2016,  powerchair,  Quickie Salsa,  Uncategorized


As I wrote a few days ago, I’m getting a new powerchair.  I was very upset when I first discovered I needed a new one but then I made a conscious decision to see that as a good thing.

I’m getting a bit sick of telling people this story but it’s important background to something else I want to write so I’ll share it here.

The last Bank Holiday weekend my footplate on the powerchair broke.  For as much as I’m always breaking the damn things on the manual chair (see also: “designed to break” and file it under bullshit excuses) I’ve never broken one on the powerchair.  I don’t think I’ve ever broken a footplate on any of my powerchairs.  I had what I thought was a minor knock on a door frame (90 degree turn and tight door) and although I originally thought nothing had broken it seems I was wrong.

It was beyond frustrating because the actual chair was working fine it just wasn’t safe for me to use with only one footplate.  I spoke to the tech and emailed him some photos of what had happened when they reopened on the Tuesday and he came round on the Friday with the bits he thought were needed to fix my chair.

SET PROBLEM:
Continue the blog post about the broken powerchair footplate, picking up right after its last sentence.

DATA LINES:

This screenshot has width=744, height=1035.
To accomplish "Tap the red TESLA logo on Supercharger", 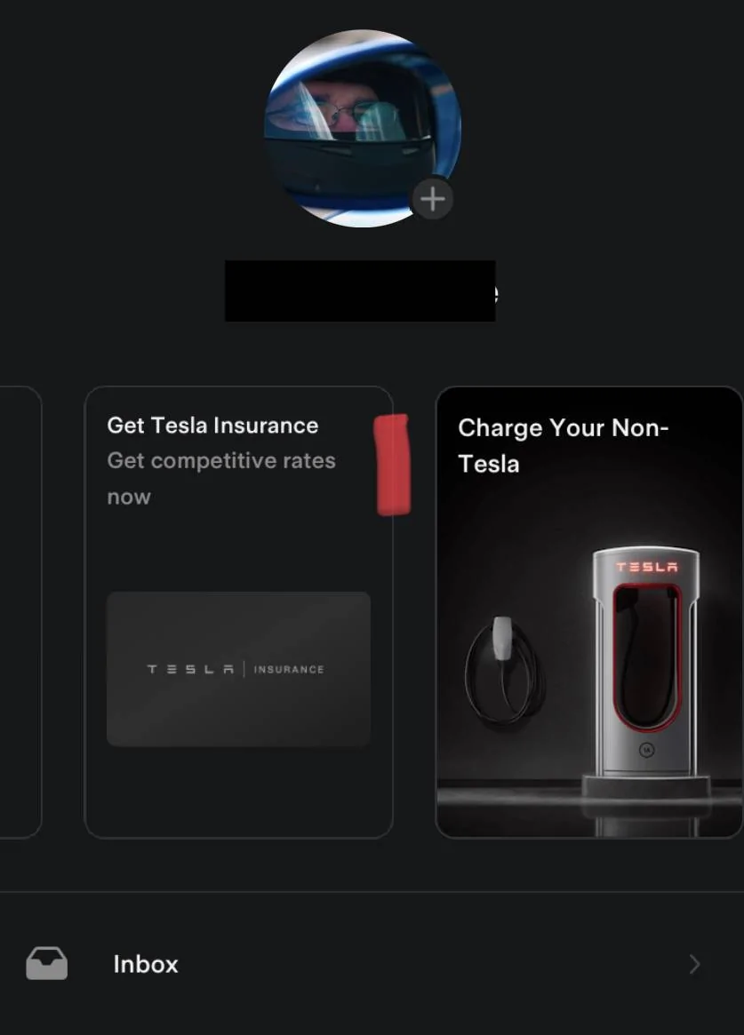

THE REPLY:
And then when he went over my chair he pointed out that one of the front castors wasn’t on the ground properly (I hadn’t noticed we think because my weight in the chair was forcing it down).  He was concerned that there was something seriously wrong and the wheel could fall off at some point.

So I cried and he took it back to the workshop and stripped it down. At which point he called me to tell me the entire chassis was bent.  The chassis is a bit of a known weak point on the Salsa M and it’s the second time I’ve needed it replaced (it cracked about a year and a half after I got the chair and was replaced under warranty).

I’ve got insurance on my powerchair which covers accidental damage so I made a claim and the tech sent a quote. I started getting very antsy at this point because all of a sudden there was no end in sight.  It didn’t help that the insurer had told me they could usually make a decision same day and the quote went in Friday afternoon and I didn’t hear back until Tuesday midmorning.

And the decision was that the chair was worth less than it was going to cost to repair it so it was a write off. Oh and by the way, the new for old clause in the policy? Doesn’t apply because of how old the chair is (it has an estimated life of 5 years and I’ve had it 4 and a bit).

So I suddenly needed a whole new chair and my ability to cope was rapidly going out of the window because I had no idea when I’d be mobile again or anything (in reality the tech bought me a loan chair the next day although I wasn’t able to use it properly until they replaced the batteries a week after due to a spectacular trip to town via taxi where I wheeled a not very long distance and dropped a third of a charge and then couldn’t find a taxi home).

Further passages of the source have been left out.